(本記事は、寺門和夫氏の著書『宇宙開発の未来年表』イースト・プレスの中から一部を抜粋・編集しています)

中国の衛星破壊実験で状況が一転

宇宙空間
(画像=IM_photo/Shutterstock.com)

宇宙空間は安全保障の面でも重要な領域になっている。

宇宙空間における安全保障問題が特に大きく取り上げられるようになったきっかけは、2007年に中国が行ったASAT(衛星破壊)実験であった。

同年1月11日、中国は西昌衛星発射センターからSC‐19ミサイルを発射した。
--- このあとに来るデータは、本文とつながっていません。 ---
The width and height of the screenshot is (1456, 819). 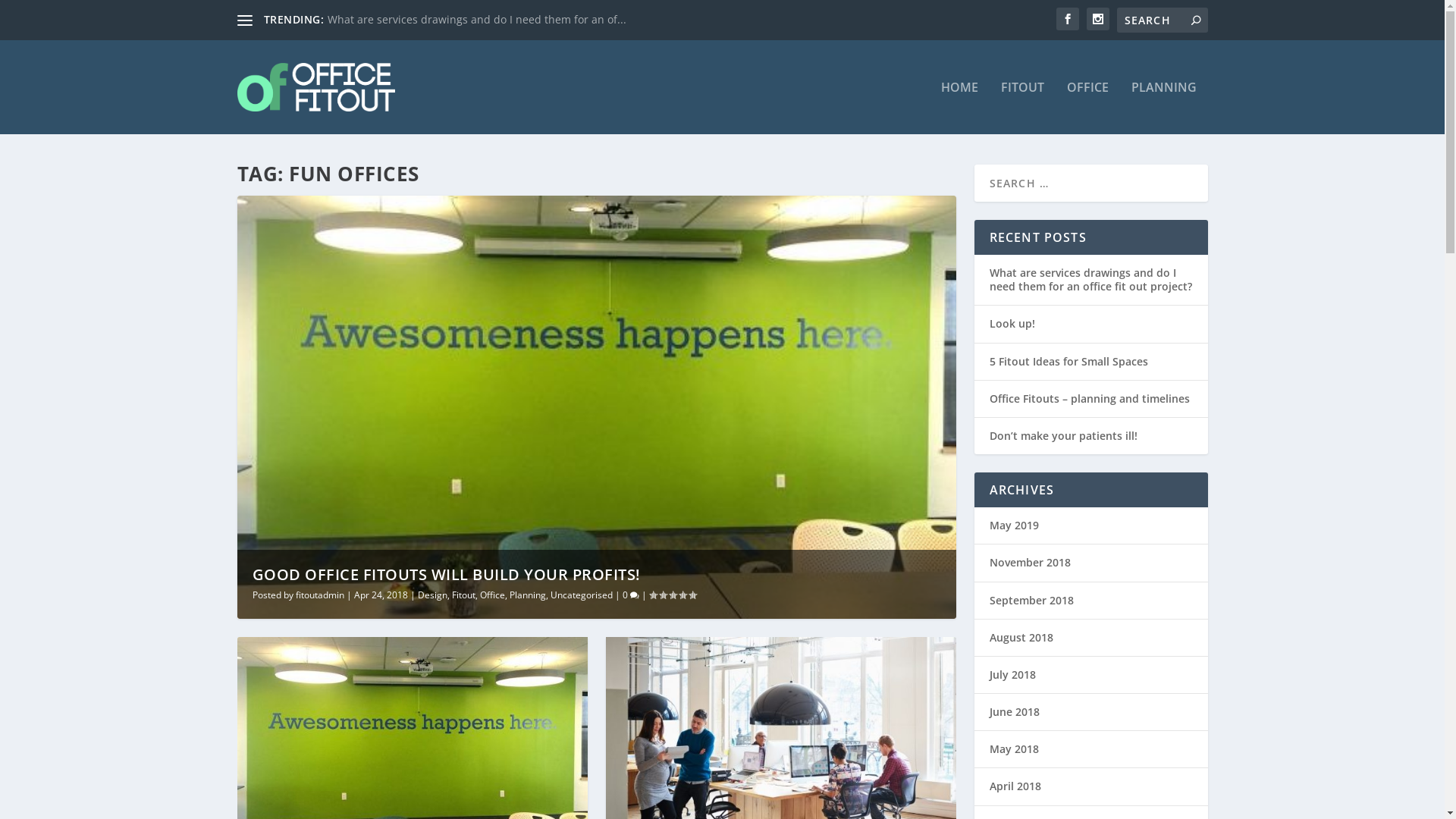 What do you see at coordinates (672, 594) in the screenshot?
I see `'Rating: 0.00'` at bounding box center [672, 594].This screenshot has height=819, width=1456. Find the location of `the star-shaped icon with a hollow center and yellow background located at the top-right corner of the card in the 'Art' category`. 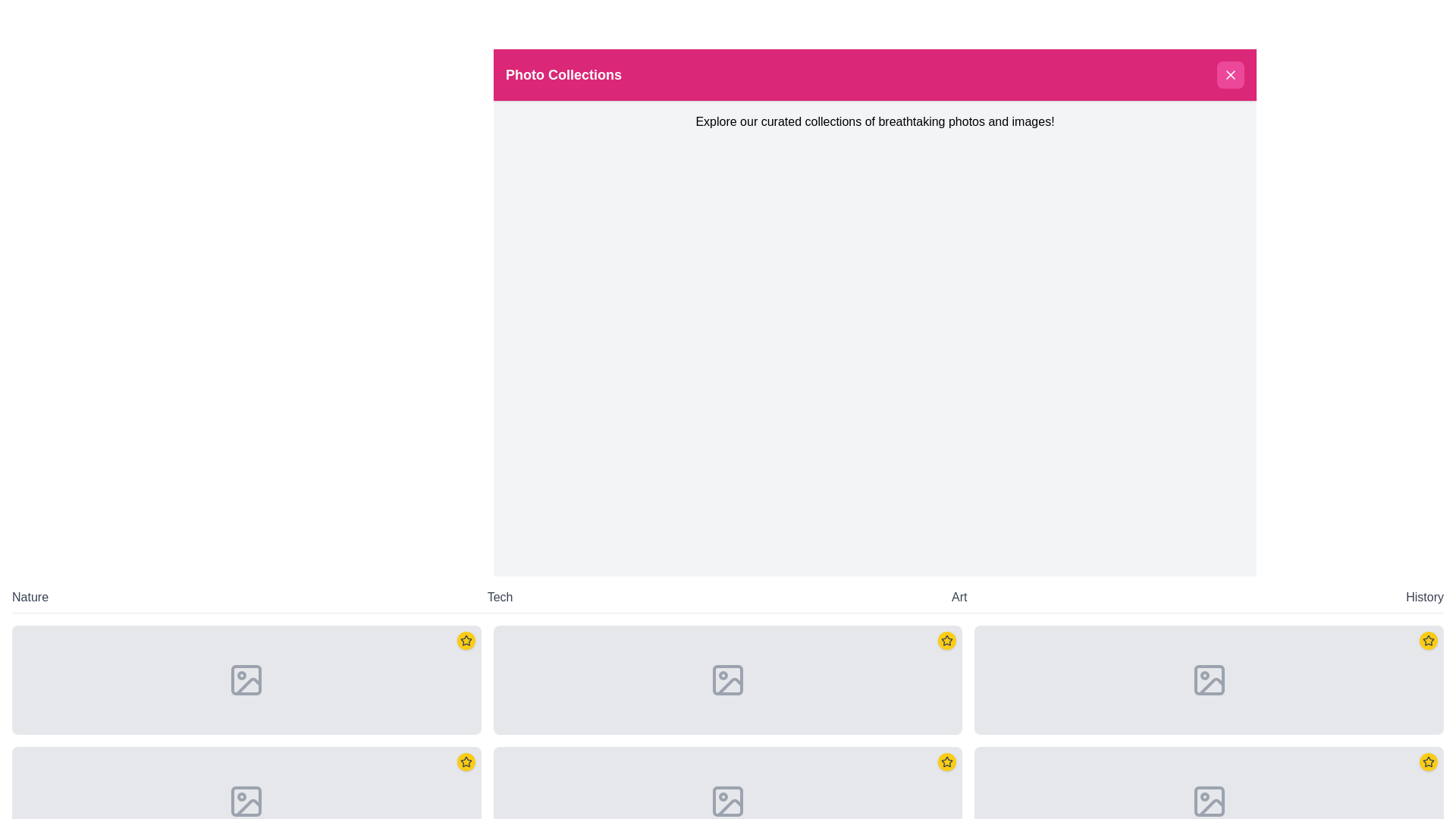

the star-shaped icon with a hollow center and yellow background located at the top-right corner of the card in the 'Art' category is located at coordinates (946, 640).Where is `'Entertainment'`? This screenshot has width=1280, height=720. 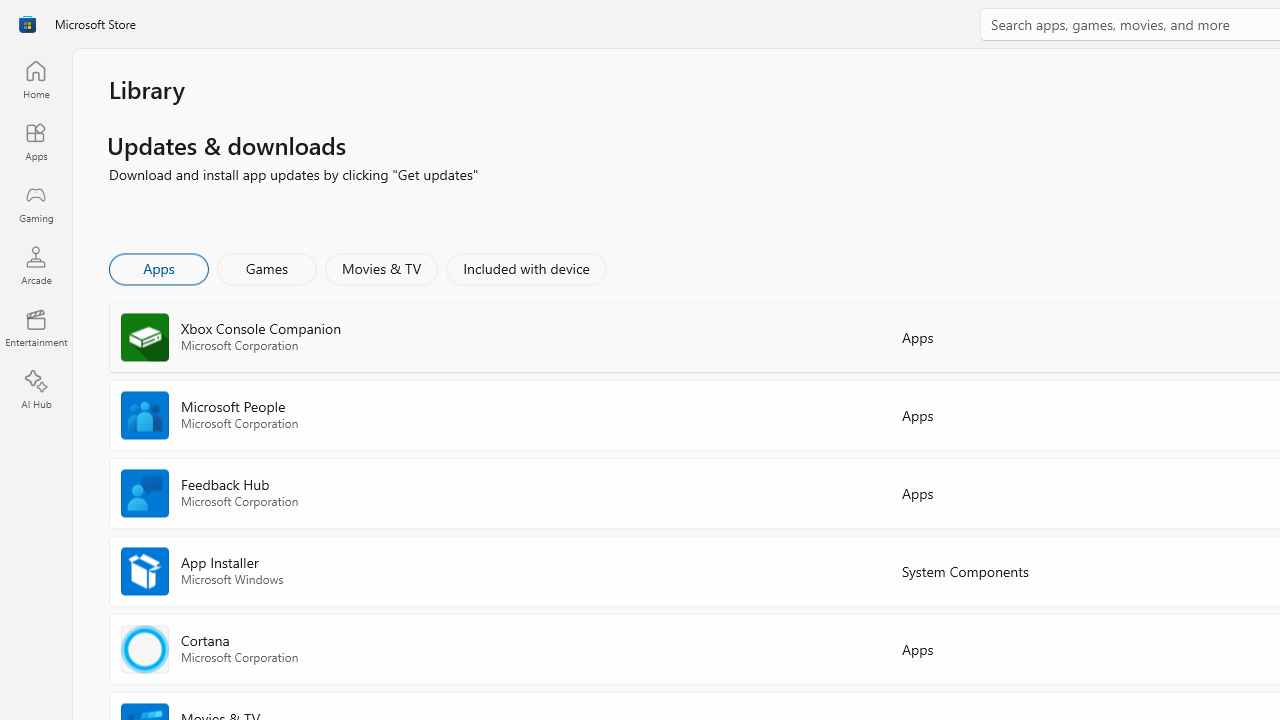 'Entertainment' is located at coordinates (35, 326).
SC‐19の弾頭は、高度856㎞の極軌道をまわっていた運用終了後の同国の気象衛星「風雲1号C」に衝突。風雲1号Cは一瞬にして完全に破壊された。これによって直径10㎝以上のスぺースデブリ(宇宙ゴミ)が3000個も発生した。

実は中国はそれ以前にも2005年と2006年にASAT実験を行ったが失敗していた。2007年の実験は成功したが、多量のスペースデブリが発生したため、国際的に大きな批判を浴びることになった。しかし、中国はそれ以降もASAT実験をやめなかった。2010年と2013年にもSC‐19によるASAT実験を行ったが、このときは宇宙空間にデブリが発生しない弾道軌道のターゲットを破壊するという方法をとった。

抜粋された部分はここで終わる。